## OBJECTIVE
Copy the entries from the line containing "Click the 軌跡の速さ" through the line containing "I will 476,300.", swapping "three-dots" for "kebab" and leaving everything else unchanged.

## MATERIAL SHOWN
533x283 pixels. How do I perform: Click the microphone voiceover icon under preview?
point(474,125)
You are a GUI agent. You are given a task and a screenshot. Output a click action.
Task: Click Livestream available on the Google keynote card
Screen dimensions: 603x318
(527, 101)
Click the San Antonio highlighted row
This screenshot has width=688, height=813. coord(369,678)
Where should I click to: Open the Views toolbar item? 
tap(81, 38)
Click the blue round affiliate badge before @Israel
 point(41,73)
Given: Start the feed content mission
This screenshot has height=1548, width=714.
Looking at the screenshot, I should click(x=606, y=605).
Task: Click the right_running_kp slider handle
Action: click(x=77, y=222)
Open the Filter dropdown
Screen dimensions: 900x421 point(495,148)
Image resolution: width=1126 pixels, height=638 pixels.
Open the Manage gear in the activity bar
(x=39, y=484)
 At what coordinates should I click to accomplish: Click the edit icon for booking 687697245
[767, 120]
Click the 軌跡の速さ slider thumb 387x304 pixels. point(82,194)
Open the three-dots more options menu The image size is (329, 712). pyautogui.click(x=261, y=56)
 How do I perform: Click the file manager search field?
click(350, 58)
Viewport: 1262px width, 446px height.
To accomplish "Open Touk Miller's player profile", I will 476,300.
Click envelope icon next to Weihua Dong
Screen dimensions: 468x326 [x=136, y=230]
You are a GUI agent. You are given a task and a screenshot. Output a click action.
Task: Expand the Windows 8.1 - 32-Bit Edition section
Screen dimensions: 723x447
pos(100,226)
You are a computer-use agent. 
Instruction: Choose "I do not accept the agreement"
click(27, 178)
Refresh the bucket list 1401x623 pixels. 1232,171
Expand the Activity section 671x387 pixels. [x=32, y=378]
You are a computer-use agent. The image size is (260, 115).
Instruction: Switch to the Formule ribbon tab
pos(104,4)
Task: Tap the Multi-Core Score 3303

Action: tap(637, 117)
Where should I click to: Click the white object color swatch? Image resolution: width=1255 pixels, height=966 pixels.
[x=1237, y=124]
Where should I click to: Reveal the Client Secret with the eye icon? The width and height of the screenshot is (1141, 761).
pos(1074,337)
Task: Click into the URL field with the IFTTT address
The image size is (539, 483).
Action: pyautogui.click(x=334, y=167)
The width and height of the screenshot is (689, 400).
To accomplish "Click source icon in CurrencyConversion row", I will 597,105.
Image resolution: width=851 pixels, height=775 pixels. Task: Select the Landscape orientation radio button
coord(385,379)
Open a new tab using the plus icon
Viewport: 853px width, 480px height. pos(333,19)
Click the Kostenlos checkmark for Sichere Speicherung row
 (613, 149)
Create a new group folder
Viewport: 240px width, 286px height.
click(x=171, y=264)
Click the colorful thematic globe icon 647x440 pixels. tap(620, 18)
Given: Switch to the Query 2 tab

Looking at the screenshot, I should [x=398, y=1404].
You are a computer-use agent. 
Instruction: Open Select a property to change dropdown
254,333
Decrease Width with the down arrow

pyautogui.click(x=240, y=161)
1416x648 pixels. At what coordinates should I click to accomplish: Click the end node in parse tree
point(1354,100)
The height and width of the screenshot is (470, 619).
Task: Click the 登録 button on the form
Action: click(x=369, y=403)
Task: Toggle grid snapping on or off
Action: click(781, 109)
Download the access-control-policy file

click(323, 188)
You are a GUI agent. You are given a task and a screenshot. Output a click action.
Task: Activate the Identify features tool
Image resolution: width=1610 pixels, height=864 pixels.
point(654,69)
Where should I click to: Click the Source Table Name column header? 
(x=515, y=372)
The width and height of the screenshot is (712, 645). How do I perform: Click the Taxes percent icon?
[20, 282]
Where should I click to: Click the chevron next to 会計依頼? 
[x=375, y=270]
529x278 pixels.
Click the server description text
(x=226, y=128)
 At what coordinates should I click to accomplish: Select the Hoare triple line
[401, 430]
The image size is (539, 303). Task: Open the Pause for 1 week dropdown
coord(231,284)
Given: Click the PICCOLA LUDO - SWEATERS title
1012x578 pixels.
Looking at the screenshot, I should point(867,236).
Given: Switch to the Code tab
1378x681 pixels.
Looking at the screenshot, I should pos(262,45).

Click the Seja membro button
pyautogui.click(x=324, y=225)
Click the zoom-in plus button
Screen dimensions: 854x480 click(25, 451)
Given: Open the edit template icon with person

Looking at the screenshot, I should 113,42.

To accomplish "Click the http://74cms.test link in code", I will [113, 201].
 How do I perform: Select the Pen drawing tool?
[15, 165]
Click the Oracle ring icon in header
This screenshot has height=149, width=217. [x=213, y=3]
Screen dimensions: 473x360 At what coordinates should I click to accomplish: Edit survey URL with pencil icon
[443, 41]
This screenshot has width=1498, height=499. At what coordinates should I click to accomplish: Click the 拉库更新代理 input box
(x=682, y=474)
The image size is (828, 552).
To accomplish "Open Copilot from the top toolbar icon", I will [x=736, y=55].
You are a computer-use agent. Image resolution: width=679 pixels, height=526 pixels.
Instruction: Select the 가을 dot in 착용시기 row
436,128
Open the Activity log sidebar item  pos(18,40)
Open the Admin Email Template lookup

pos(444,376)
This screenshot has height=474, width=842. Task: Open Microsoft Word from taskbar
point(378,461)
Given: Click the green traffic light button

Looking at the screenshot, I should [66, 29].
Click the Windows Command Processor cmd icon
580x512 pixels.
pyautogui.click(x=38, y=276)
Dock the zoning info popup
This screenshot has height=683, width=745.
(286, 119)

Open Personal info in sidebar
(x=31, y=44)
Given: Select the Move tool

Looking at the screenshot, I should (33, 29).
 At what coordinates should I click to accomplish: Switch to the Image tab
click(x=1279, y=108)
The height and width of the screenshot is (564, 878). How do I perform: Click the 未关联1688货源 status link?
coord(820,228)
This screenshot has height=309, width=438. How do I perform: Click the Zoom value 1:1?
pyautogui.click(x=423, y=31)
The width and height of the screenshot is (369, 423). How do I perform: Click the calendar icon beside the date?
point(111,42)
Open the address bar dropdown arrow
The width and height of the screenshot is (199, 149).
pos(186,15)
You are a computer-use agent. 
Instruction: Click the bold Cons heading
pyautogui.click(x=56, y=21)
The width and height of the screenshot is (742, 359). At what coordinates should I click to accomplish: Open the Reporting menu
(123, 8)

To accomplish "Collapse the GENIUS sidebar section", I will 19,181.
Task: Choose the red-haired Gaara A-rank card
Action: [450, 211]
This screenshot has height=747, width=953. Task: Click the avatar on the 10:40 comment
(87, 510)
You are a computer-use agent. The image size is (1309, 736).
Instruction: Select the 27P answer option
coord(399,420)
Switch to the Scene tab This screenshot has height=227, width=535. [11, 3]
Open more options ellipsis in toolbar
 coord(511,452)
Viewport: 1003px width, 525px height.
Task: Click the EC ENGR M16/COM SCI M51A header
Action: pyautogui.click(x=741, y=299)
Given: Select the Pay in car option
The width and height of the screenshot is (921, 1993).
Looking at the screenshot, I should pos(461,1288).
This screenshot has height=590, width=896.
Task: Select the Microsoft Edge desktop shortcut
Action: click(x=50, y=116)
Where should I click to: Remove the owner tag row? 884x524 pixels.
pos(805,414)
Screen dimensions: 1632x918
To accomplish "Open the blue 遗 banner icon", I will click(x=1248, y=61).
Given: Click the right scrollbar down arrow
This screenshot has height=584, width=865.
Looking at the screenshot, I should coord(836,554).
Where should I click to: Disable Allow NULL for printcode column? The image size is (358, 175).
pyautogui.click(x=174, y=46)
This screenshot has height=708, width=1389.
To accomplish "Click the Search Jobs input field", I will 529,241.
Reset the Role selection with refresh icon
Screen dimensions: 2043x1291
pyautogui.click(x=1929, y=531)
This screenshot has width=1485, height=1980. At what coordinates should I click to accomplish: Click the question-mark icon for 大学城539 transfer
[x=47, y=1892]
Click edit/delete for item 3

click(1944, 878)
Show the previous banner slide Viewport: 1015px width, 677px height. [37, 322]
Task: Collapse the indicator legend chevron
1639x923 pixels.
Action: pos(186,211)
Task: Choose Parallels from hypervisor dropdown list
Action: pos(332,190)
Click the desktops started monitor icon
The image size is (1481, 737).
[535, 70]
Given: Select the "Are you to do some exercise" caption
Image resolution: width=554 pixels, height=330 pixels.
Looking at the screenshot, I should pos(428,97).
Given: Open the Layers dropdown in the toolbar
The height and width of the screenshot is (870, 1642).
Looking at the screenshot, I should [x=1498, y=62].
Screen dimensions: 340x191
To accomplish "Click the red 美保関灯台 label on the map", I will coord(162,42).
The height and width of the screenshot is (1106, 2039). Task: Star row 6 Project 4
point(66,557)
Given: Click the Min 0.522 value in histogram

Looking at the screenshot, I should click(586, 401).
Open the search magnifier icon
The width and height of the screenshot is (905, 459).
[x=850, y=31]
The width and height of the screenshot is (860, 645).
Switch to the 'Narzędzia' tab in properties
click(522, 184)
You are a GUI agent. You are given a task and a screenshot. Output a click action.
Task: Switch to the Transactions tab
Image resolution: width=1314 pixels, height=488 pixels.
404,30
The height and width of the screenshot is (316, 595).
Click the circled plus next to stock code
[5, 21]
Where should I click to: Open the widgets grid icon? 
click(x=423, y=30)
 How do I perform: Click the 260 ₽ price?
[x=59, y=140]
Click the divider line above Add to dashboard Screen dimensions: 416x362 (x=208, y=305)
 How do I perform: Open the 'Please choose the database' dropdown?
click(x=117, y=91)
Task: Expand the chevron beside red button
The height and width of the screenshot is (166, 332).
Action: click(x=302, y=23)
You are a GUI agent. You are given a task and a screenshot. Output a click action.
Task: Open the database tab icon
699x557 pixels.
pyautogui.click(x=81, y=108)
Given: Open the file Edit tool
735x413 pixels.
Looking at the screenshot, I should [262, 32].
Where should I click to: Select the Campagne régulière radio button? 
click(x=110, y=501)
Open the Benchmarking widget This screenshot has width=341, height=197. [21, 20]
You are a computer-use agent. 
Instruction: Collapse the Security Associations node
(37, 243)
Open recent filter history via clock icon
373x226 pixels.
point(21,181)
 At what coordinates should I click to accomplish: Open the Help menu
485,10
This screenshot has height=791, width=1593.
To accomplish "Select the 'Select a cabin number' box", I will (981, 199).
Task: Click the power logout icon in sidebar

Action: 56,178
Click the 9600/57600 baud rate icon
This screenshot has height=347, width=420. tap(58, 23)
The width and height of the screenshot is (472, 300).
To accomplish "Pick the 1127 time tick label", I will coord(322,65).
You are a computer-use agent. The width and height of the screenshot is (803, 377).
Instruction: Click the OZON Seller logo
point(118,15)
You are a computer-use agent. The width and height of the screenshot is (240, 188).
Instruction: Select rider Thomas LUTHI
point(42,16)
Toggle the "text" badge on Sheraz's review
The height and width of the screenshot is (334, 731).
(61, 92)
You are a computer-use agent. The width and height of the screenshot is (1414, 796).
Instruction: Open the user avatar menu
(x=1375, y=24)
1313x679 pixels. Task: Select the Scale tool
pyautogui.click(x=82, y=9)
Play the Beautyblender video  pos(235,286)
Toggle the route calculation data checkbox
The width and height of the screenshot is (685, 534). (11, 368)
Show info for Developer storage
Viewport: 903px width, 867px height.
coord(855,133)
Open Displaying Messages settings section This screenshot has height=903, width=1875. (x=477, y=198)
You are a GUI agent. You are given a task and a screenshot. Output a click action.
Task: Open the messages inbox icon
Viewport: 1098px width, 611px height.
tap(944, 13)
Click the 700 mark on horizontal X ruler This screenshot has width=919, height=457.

## EXPECTED ANSWER
Click the 軌跡の速さ slider thumb 387x304 pixels. point(82,194)
Open the kebab more options menu The image size is (329, 712). pyautogui.click(x=261, y=56)
 How do I perform: Click the file manager search field?
click(350, 58)
Viewport: 1262px width, 446px height.
To accomplish "Open Touk Miller's player profile", I will 476,300.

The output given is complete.